Do elected local representatives lower bias in law enforcement? We conducted four vignette experiments with a representative sample of rural politicians in Bihar. Each vignette randomly varies the gender and caste of a citizen in a law enforcement situation - enforcement of lockdown rules, inheritance law, land encroachment, and the open-defecation-free policy. We find that local representatives intervene to ensure citizens compliance and, regardless of their gender or caste, strongly discriminate against (minority) women but mainly in inheritance enforcement. Conversely, we find little evidence for overt caste or gender discrimination in non-gender-progressive vignettes. We find strikingly similar results on conducting the inheritance experiment with local politicians who have judicial powers. Data indicate entrenched gender norms as a key explanation for bias. The findings show that local leaders are unlikely to enforce progressive reforms that clash with entrenched gender norms, with implications for the study of decentralization and law enforcement in patriarchal rural settings.
"Positional Deprivation and Support for Radical Right and Radical Left Parties" (with Brian Burgoon, Matthijs Rooduijn, and Geoffrey Underhill) Economic Policy, 34(97): 49–93. [pdf]
We explore how support for radical parties of both the left and right may be shaped by what we call ‘positional deprivation’, where growth in income of individuals at a given point in the income distribution is outpaced by income growth elsewhere in that distribution.
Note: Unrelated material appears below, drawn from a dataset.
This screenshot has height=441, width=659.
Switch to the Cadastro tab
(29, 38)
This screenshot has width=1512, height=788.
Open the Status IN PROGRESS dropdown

We argue that positional deprivation captures the combination of over-time and relative misfortune that can be expected to distinctly spur support for radical left and right parties. We explore this possibility by matching new measures of positional deprivation to individual-level survey data on party preferences in 20 European countries from 2002 to 2014. We find that positional deprivation is robustly correlated with supporting radical populist parties. First, positional deprivation generally, measured as average income growth across deciles of a country’s income distribution minus a respondent’s own decile’s growth, is associated with respondents’ retreat from mainstream parties and with support for both radical right and, particularly, radical left parties. Second, positional deprivation relative to the highest and the lowest ends of the income spectrum play out differently for radical right and for radical left support. A respondent’s positional deprivation relative to the wealthiest decile’s growth in his or her country tends to spur support for radical left but not radical right parties. In contrast, positional deprivation relative to the poorest decile’s growth in a respondent’s country tends to spur support for radical right but not left parties. The results suggest that the combination of over-time and relative economic misfortune may be key to how economic experience shapes radical backlash of the left and right.
"Positional Deprivation and Support for Redistribution and Social Insurance in Europe" (with Brian Burgoon and Sharon Baute) Comparative Political Studies, 56(5): 655–693. [pdf]
We argue that support for redistribution increases when one experiences ‘positional deprivation,’ situations when one's own income increases slower or decreases faster compared to that of others. This specific combination of economic suffering over-time and relative to others has effects beyond well-studied measures of suffering that are static and/or absolute in nature, such as income level. We empirically explore this hypothesis by using “objective-material” measures of positional deprivation derived from the Luxembourg Income Studies and the European Social Survey, and by using “subjective” measures derived from an original survey in 13 European countries. We find that those whose income growth is outpaced by the average and/or richest members of their country are more likely to support redistribution. We also find that the objective and subjective measures of positional deprivation are significantly correlated, and that positional deprivation’s fostering of support for redistribution holds above-and-beyond static and/or absolute measures of economic experience.